There is some great advice in those responses. I love belonging to a family of runners who are always willing to help someone.
I also asked a fellow blogger for some advice. Friends over at Activeharmony suggested, “Think of the race as running from “aid station to aid station”, rather than an all out 50K.”
Sounds simple, but I needed to hear this. I think it’s a great approach to running a 50k. Since the course that I’m running has plenty of aid stations, there’s one every 4 -6 miles, this will work well.
Another thing I do to feel mentally prepared, is break down the course and know how it’s going to feel. This also helps me create a plan for my pace. Of course this is just a prediction. But, based on how I felt during my long runs, this is how I think the 50k will feel:
- The first 15 miles easy, miles 15-20 still easy, miles 20-25 I’ll be working, miles 25-31 I’ll be digging deep and I’ll feel some discomfort (maybe a lot of discomfort).
It amazes me how quickly the effort level can change. I can go from a nice and easy feeling to having to work rather quickly. It’s like someone flips a switch. Mile 20 will feel easy and then all of a sudden, mile 21 requires focus. Perhaps one day the transition won’t come so early.

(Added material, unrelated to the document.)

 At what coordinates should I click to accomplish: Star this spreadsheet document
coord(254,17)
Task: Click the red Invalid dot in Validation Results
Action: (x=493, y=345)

In mentally preparing for an event, I also look for articles that help me feel stronger, prepared, confident, etc. I came across this quote and it rang a bell.
- “If you want to be competitive, you have to learn how to deal with the discomfort. A lot of the heavy, good physical training is about training the brain to cope with discomfort.” http://www.runnersworld.com/race-training/mind-over-matter?page=single
Each event is different and it helps build my confidence to be as mentally prepared as I can be. I’ve been tested during a race before; for example, I hit the wall during a marathon in 2010. I felt that I stayed mentally strong and I was able to finish even though it didn’t go as planned. Therefore, I like to come up with some encouraging words or phrases so that when it gets tough I have something positive to say. Otherwise, there are several negative words that pop into my head. Here are some positive phrases I’ve come up with:
- I’m well trained.
- I can do this!
- I’m going to do this!
- Pain is temporary!
(Yep, I can sound like a broken record at times. Hopefully I will feel strong and have a great race that I won’t need to use any encouraging words.)
I’ll be putting together a race plan soon. I’ll share it as soon as I have it completed.
How do you mentally prepare for a race?
Do you have any advice on running a 50k?